§ Exercise instructions: Below are the records. Retype exactly the lines between the lines holding "[Search] (322, 1667)" and "Rocket Japanese - Level 2 (234, 2401)", inclusive.

§ Provided entries:
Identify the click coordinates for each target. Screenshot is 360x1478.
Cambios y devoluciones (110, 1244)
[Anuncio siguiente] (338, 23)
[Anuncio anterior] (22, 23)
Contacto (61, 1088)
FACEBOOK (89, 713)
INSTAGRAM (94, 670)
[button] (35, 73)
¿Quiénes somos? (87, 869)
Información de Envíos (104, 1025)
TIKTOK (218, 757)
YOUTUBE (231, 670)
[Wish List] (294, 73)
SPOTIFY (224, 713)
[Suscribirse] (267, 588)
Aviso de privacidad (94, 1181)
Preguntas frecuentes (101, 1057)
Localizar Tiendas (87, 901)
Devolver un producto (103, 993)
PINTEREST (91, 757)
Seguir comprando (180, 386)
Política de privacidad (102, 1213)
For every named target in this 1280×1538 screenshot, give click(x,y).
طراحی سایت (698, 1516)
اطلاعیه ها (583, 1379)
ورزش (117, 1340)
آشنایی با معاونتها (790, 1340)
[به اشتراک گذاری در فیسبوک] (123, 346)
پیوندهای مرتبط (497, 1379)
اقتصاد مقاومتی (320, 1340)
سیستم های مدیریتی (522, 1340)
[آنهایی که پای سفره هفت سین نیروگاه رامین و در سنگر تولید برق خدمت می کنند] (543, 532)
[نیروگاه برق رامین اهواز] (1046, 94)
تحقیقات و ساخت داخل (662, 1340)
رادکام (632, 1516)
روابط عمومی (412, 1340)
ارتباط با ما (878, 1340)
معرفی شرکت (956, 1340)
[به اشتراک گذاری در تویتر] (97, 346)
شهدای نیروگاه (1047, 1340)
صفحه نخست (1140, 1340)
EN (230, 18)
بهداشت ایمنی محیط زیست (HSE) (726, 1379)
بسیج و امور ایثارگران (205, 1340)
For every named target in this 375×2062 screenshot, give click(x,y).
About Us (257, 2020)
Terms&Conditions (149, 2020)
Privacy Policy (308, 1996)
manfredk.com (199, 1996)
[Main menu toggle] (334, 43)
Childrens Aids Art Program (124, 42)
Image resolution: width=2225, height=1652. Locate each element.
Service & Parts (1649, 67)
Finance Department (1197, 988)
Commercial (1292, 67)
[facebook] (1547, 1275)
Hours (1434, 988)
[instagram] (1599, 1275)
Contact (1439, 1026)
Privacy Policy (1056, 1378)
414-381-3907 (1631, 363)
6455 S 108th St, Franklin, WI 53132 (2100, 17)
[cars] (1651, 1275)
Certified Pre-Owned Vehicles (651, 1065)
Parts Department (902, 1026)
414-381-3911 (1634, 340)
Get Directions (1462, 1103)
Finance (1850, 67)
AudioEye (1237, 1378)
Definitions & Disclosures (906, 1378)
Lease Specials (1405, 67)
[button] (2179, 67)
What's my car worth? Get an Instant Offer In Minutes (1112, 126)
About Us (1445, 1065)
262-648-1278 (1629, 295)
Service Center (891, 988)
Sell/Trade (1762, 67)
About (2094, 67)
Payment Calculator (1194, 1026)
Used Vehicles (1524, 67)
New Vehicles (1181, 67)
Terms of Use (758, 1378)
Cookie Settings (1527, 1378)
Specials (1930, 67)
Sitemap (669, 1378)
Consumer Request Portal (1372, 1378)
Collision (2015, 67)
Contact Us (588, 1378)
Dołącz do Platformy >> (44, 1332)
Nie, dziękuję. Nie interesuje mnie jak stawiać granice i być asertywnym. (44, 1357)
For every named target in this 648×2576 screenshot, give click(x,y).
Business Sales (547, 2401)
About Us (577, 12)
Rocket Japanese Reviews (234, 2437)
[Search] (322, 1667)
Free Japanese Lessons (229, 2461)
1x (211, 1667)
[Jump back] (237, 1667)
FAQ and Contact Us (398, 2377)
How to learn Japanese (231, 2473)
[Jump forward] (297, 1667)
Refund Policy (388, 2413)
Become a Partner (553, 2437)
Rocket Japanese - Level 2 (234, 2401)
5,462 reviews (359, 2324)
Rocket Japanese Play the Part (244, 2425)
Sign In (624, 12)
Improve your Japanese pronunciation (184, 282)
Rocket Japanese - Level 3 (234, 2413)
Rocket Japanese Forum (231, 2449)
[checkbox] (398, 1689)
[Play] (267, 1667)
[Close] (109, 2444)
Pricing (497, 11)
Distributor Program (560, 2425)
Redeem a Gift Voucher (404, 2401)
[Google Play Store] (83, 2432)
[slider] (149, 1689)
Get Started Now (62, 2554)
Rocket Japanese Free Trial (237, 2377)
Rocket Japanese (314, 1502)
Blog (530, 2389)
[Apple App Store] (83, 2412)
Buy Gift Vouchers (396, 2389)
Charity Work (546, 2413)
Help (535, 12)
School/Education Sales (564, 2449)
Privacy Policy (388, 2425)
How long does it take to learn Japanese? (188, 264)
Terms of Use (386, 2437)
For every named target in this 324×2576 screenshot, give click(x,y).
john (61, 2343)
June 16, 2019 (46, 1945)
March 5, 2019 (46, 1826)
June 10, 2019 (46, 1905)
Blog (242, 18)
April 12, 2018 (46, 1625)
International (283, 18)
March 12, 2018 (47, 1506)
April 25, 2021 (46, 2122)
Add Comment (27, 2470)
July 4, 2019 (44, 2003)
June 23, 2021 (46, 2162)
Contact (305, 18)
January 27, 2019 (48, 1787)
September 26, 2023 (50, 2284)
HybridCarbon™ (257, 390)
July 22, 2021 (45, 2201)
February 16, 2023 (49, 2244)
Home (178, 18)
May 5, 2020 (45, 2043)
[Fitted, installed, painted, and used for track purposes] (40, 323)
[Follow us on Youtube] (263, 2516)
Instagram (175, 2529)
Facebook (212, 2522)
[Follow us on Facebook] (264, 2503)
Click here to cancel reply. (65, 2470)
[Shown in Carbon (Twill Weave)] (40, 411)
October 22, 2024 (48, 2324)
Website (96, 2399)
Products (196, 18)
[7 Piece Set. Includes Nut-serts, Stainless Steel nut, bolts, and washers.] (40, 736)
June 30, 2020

§ Solved exercise:
[Search] (322, 1667)
Free Japanese Lessons (229, 2461)
1x (211, 1667)
[Jump back] (237, 1667)
FAQ and Contact Us (398, 2377)
How to learn Japanese (231, 2473)
[Jump forward] (297, 1667)
Refund Policy (388, 2413)
Become a Partner (553, 2437)
Rocket Japanese - Level 2 (234, 2401)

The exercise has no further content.